Before my diagnosis was confirmed, I set upon doing some serious research. In order for me to satisfy my unwavering quest to make an informed decision, based specifically on my case and scientific info, I was going to have to do some serious homework. Completing an exhaustive search trying to piece together a cohesive action plan, I had enough information to make an informed decision. My info came from:
4 oncology cancer researchers (2 before my MTNBC diagnosis and 2 after)
8 to 12 hours a day pouring over medical journals, online chat rooms, magazine articles, research studies, white papers and online support groups
2 discussions from peers who had attempted or successfully entered clinical trials and how did they go about planning (one discussion happened online and one over lunch in person)
Maximizing all the scientific tools I had to assist in making a decision. The tools included CT Scan, Biopsy, and Genomc Testing).
But after all this work, mapping out a plan, I still had to bring up the conversation of a clinical trial with my original breast oncologist. I can remember the frustration when I brought up the idea of participating in a clinical trial to my original oncologist, and her initial dismissal of the idea. I just wanted to discuss all my options, weigh one against the other and collaborate with my oncologist to make an informed choice. It was not until she realized during my biopsy confirmation visit that my original oncologist realize that I had been consulting with TNBC research oncologist who did not think my theory of participating in a clinical trial was so far fetched. Only then did my original oncologist jump on board to suggest that it was a possibility. By then the damage had been done, and our relationship never recovered. Subsequently I divorced my original oncology team.

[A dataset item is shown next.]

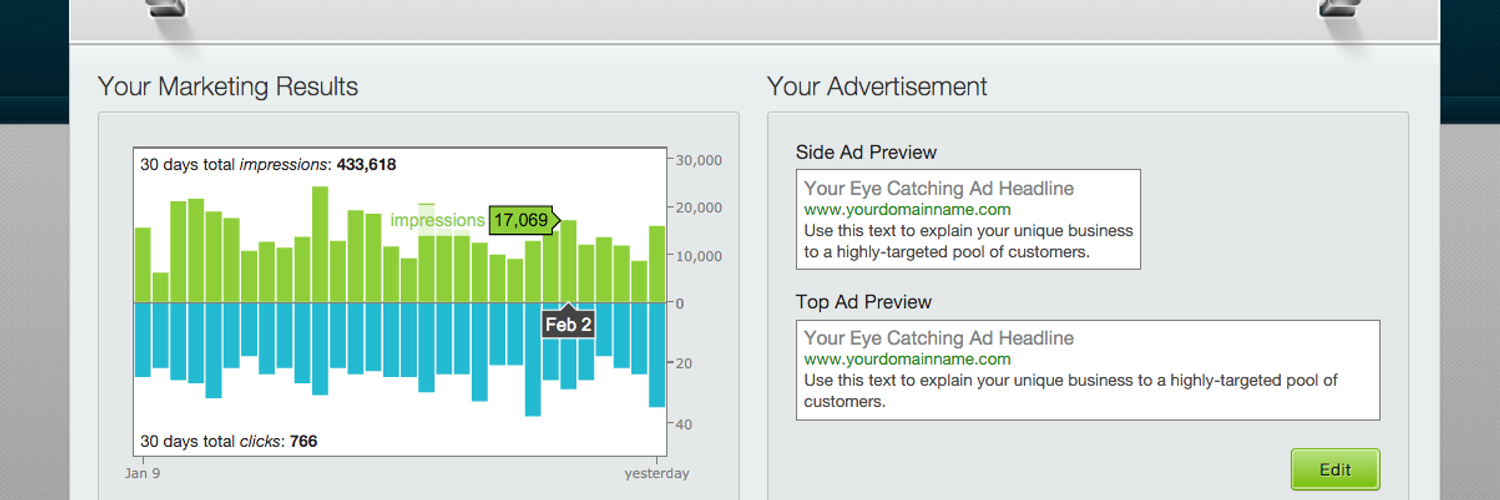Click the Side Ad preview headline
The image size is (1500, 500).
click(938, 188)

So, why is the conversation of clinical trial participation so difficult to have? Really? Why is the conversation of clinical trials, not had at the beginning of treatment planning for many patients faced with the challenge of navigating a cancer diagnosis? Especially a late stage cancer diagnosis? A number of reasons pop into my mind:
Doctor Bias - It’s a real thing. I know because I experienced it. My words went unheard, unvalued and my opinion was discounted.
Uneducated Patients - a patient may not be aware of what a clinical trial is and that it is an option
Clinical Trial Public Perception and Bias - the atrocities that happened during the Tuskegee study and other study incidence’s are still fresh in minds of a patients and caregivers. The historical resistance and distrust are common feelings that exist and should be recognized.

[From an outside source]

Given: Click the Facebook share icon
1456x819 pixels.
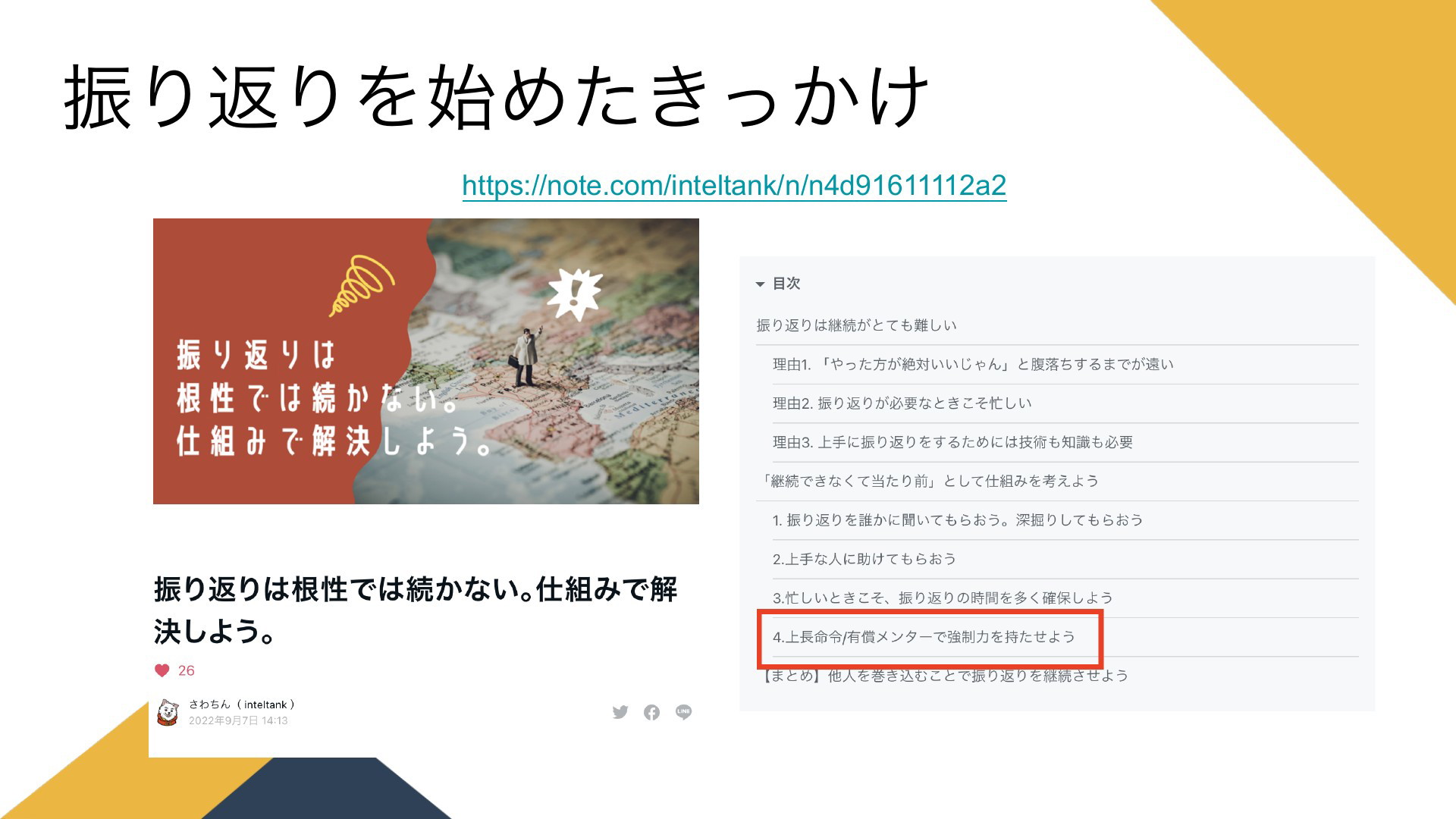Looking at the screenshot, I should point(651,712).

No wide held discussion’s on safety measures put into place by medical institutions and government to ensure patient safety. I had no idea that an Institutional Review Board (IRB) even existed. The IRB is the main body of research supervision.
Community Hospital Disadvantage - a majority of clinical trials take place at larger teaching institutions. Does this fact lead to doctors and patients in the community setting having less opportunities to discuss clinical trials?
So many questions. I understand that clinical trials are not always an option. patients have a right not to participate, and oncologist’s may have better options that include targeted treatments that don’t require entering a clinical trial. But I what if the discussion happened earlier and the options were weighed? Would that make for better communication between doctor and patient?